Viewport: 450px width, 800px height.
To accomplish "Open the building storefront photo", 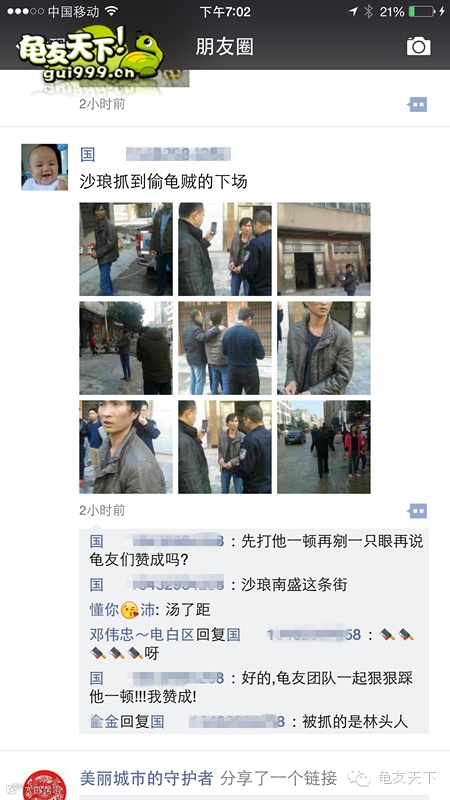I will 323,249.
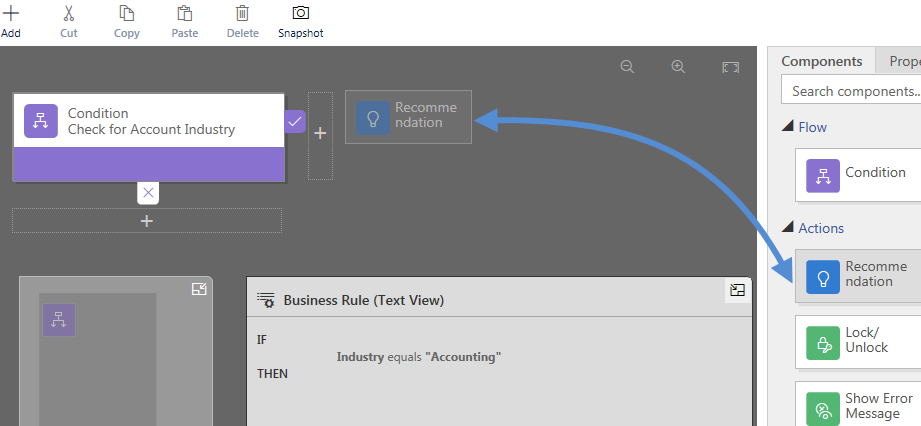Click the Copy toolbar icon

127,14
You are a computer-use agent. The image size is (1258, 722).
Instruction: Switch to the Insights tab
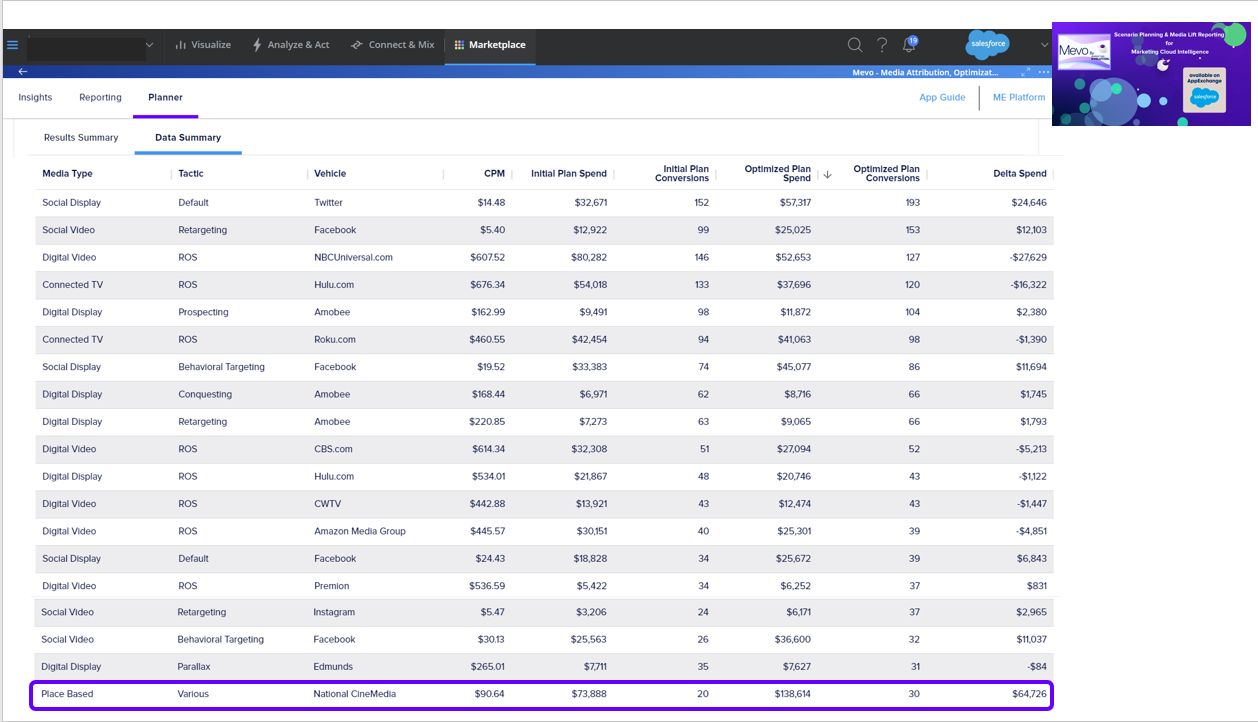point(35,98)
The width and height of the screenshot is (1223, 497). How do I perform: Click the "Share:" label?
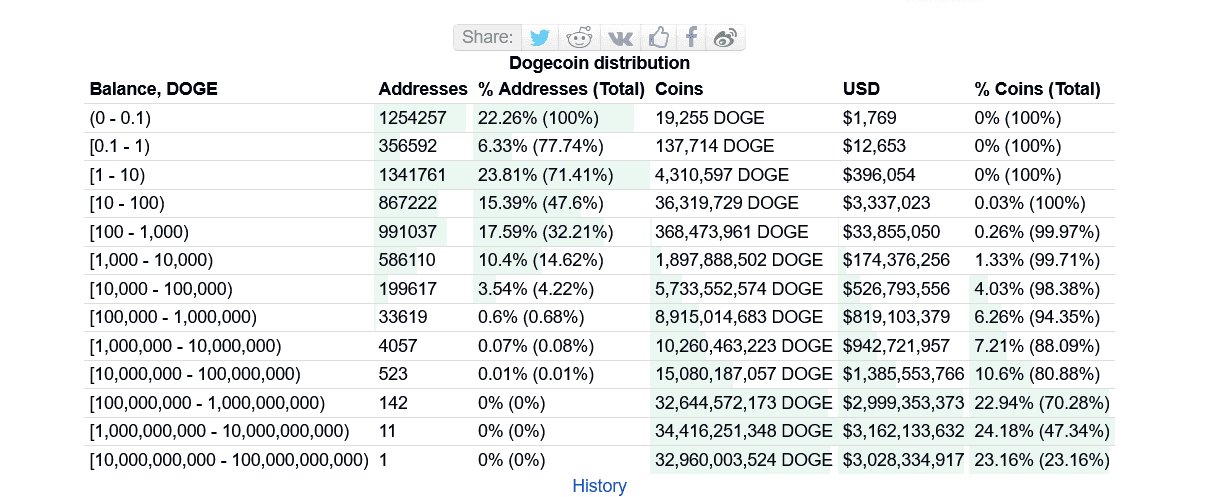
══════════
Copy out each line of the material in which the word "height" turns up.

* **Task answer**:
Viewport: 450px width, 800px height.
The width and height of the screenshot is (1223, 497). How do I perform: Click the "Share:" label?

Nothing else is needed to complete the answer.